International Journal of Population Data Science (Sep 2018)

Designing and Implementing a Privacy Preserving Record Linkage Protocol

  • Tom Gee,
  • Brendan Behan,
  • Shannon Lefaivre,
  • Mahmoud Azimaee,
  • Moyez Dharsee,
  • Khaled El Emam,
  • Julie Yang,
  • Anthony Vaccarino,
  • Kenneth Evans,
  • J. Charles Victor,
  • Elizabeth Theriault

DOI
https://doi.org/10.23889/ijpds.v3i4.831
Journal volume & issue
Vol. 3, no. 4

Abstract

Read online

Introduction The Ontario Brain Institute has developed Brain-CODE, an informatics platform, to support the acquisition, storage, management and analysis of multi-modal data. The standardized research data within Brain-CODE spans several brain disorders, allowing for integrative analyses, while also providing the opportunity to leverage existing clinical administrative data holdings through external linkages. Objectives and Approach Within Ontario, the majority of individuals who access the healthcare system have a unique identifier, the Ontario Health Insurance Plan (OHIP) number. The OHIP number can facilitate linkages with administrative data holdings, such as those at the Institute for Clinical Evaluative Sciences (ICES). Given that OBI is not permitted under Ontario’s privacy legislation to hold OHIP numbers, identifiers for consented participants are encrypted using a public key mechanism upon entry into Brain-CODE, where the private key is inaccessible. To facilitate linkages involving OHIP numbers between Brain-CODE and ICES, Brain-CODE Link software was co-developed by members of the Indoc Consortium. Results Brain-CODE Link allows a deterministic linkage between encrypted identifiers (OHIP numbers), without revealing participant identity. The same homomorphic encryption algorithm applied to identifiers upon entry to Brain-CODE, is applied to relevant identifiers within ICES data holdings. Encrypted identifiers from Brain-CODE are securely transferred to ICES, where a comparison computation calculates differences between the encrypted sets. These differences are sent to a semi-trusted third party, who has no access to the original data, to decrypt the differences using the private key.
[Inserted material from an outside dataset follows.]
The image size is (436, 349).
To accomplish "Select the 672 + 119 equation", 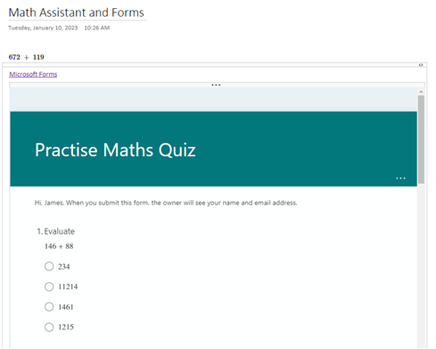I will 27,57.
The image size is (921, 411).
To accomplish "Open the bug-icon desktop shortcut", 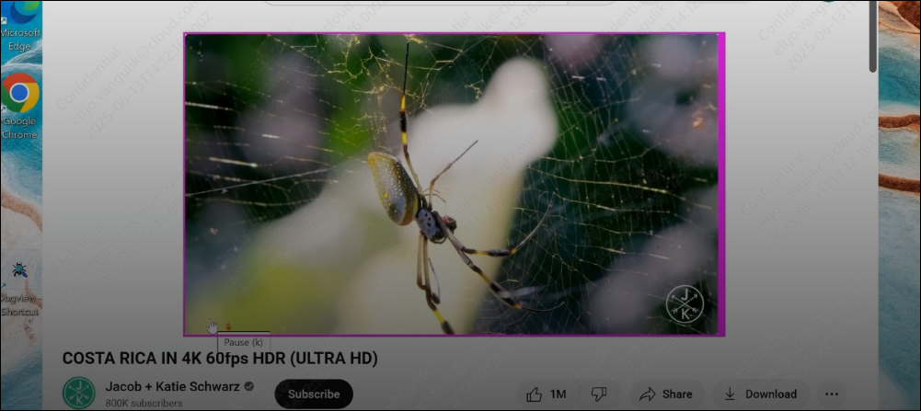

A zero difference indicates a set of matching identifiers. One of the main challenges during testing and development of Brain-CODE Link was ensuring the software was capable of scaling to a population level, performing a large number of comparisons, in a computationally efficient manner. Conclusion/Implications Ongoing pilot projects within the areas of epilepsy, neurodevelopment disorders, and neurodegeneration will be the first examples of linkages between Brain-CODE and ICES. Brain-CODE Link has successfully performed several billion test comparisons, indicating its suitability to function as a scalable privacy preserving record linkage to support comprehensive analyses.